Hospitals appear to be skirting federal requirements to report clinician malpractice or hospital privilege revocations to a national database designed to keep patients safe.

Congress created the National Practitioner Data Bank in 1986 to prevent clinicians from moving to a new state or employer without disclosing previous damaging performance. Health systems are required to report to the Health and Resources Services Administration-operated database when they revoke a physician’s hospital privileges or conduct investigations into physician performance that last over 30 days. Other entities must report medical malpractice payments, or licensure suspensions from medical boards.

But the Justice Department’s recent settlement with Renton, Wash.-based Providence shows health systems can allow physicians to move on to new care settings without accountability, and a lack of reporting can go undetected for years and put patients at risk.

The American Medical Association initially estimated the database would receive 10,000 annual clinical privilege reports from hospitals per year. But since it opened in 1990, the highest number of reports on medical physician privileges revoked or investigated was in 1991, with 889 reports. In 2021, there were 592 reports. The vast majority of the 1.1 million adverse action reports in the data bank relate to nurse licensure action reports.

“What that means is a little unclear: have hospitals changed what they do, so they don’t have to report a suspension for 28 days, instead of 30 days? Or it could be that there are instances like this [Providence case] where apparently people who clearly should have been reported, weren’t,” said Robert E. Oshel, the former associate director for research and dispute resolution at the Data Bank who retired from the position in 2008. “I suspect it’s some combination of both of those.”

In a DOJ settlement released this week, Providence agreed to pay over $22 million to settle allegations that two former spine surgeons falsified or exaggerated patient diagnoses, and provided unnecessary surgeries and care.
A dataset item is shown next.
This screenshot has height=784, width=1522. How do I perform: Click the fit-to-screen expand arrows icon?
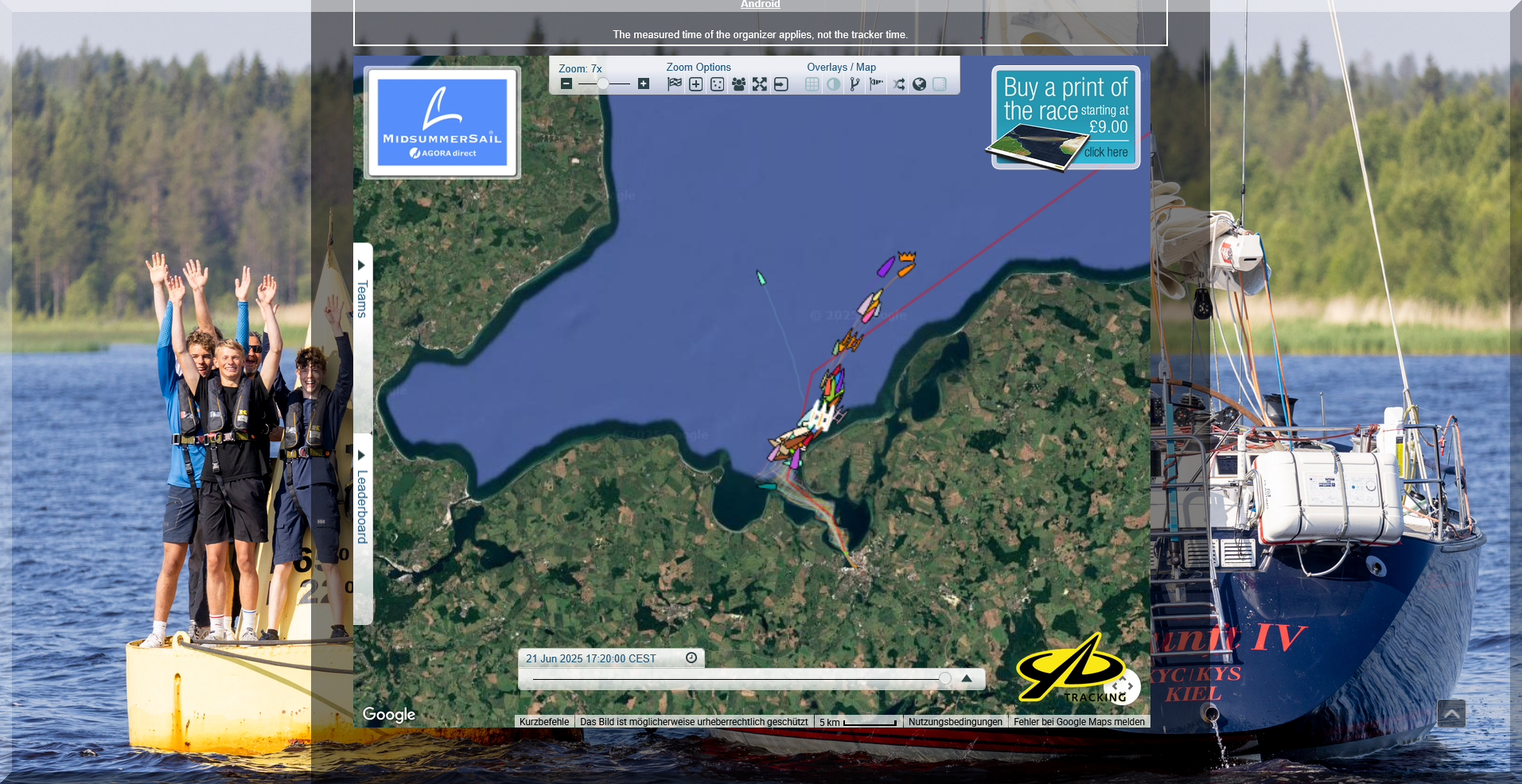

Providence acknowledged in the settlement that it received information from hospital personnel about both doctors. Hospital staff reported concerns to administrators that the surgeons were performing procedures on patients who had medical histories or conditions that didn’t make them appropriate candidates for surgery. Staff also voiced concerns that surgeons jeopardized patient safety by attempting to perform an excessive number of overly complex surgeries.
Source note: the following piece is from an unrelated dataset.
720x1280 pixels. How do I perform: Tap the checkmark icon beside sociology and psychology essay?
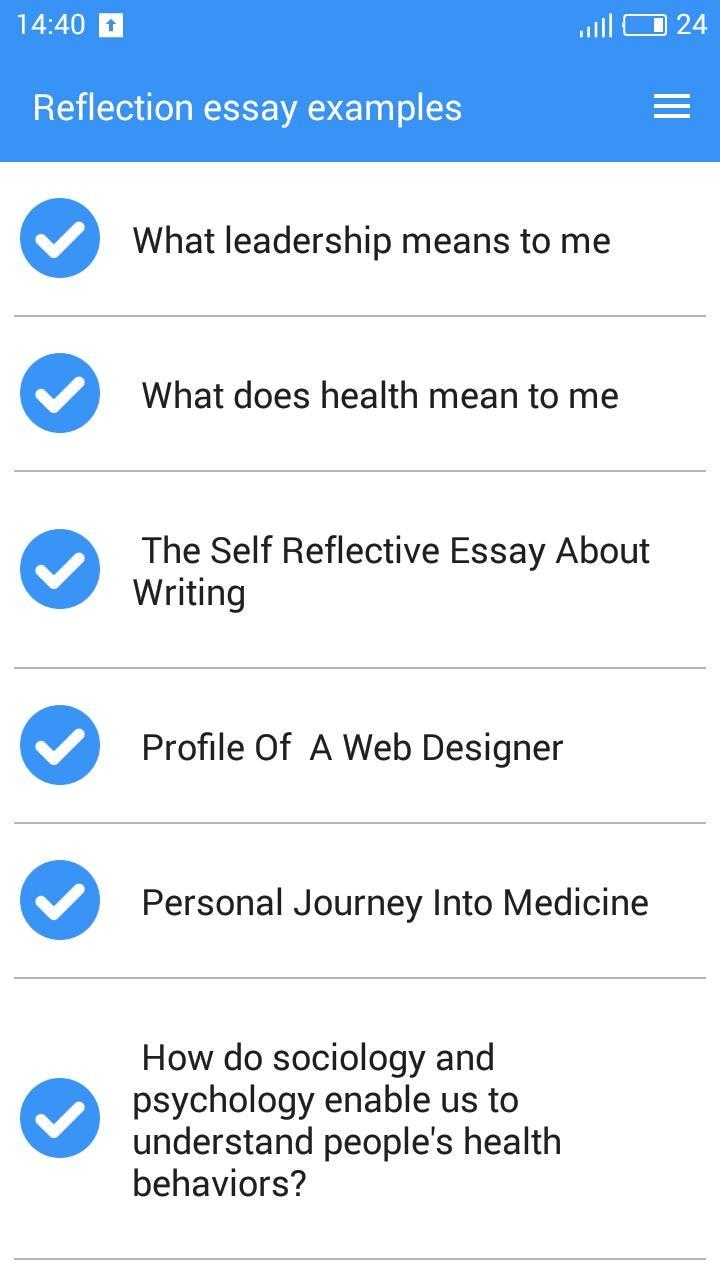pyautogui.click(x=60, y=1118)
The settlement revealed that Providence initiated independent analyses of the two surgeon’s practices, both of which lasted over 30 days. Each surgeon also eventually resigned. The law requires health systems to report professional reviews that last over 30 days, any restrictions of clinical privileges, or when a clinician surrenders their privileges while under or to avoid investigation.
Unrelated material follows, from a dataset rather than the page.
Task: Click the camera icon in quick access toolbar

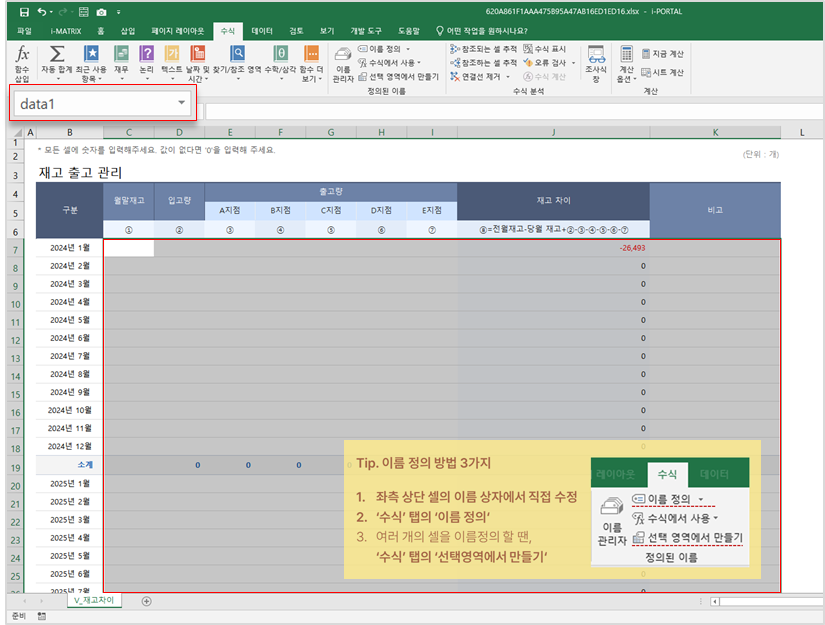Action: 100,11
None of this happened, according to the DOJ. Experts in the patient safety field said this case is not a one-off, and hospital inaction threatens patient safety and quality of care.

The data bank was created to hold clinicians accountable if their health employer found they billed for services that weren’t delivered, or ran tests or operated on patients who didn’t need them. But the payment system most U.S. health systems operate under creates disincentives for hospitals to act as internal watchdogs.

“There’s sort of this conspiracy of silence in which everything goes along pell-mell, merrily business as usual,” said Dr. Vikas Saini, president of the Lown Institute, which publishes research on unnecessary procedures. “Hospitals have no incentive to say, ‘are you sure everything we’re doing is needed?’ Hospitals are in the business of collecting revenue, and so it’s not that they’re deliberately engaging in ripping off communities, it’s that they have no incentive to try to be better, and they have plenty of disincentives.”

For instance, after a health system notifies an employed physician about an investigation starting, doctors usually obtain legal counsel.

“Physicians take medical necessity allegations very personally and fight them [health systems] symptom by symptom, diagnosis by diagnosis, chart by chart,” said Jeffrey Dickstein, a partner at whistle-blower law firm Phillips & Cohen.

Internal appeals usually take up a lot of resources, time and money in the process of a final finding regarding physician practices.

“There are times when hospitals may tell the physician, ‘We’re going to start investigating you tomorrow, so you might want to resign today, and we won’t report you,'” Oshel said.

Hospitals are legally required to file a report to the data bank if a clinician resigns to avoid an investigation. However, the only way the data bank or other government entities would know that a hospital skirted the law is through whistle-blower action.

The 1986 Health Care Quality Improvement Act provides health systems and others an incentive to make reports. In exchange for reporting to the data bank, hospitals receive a safeguard against potential damages to a former clinician employee.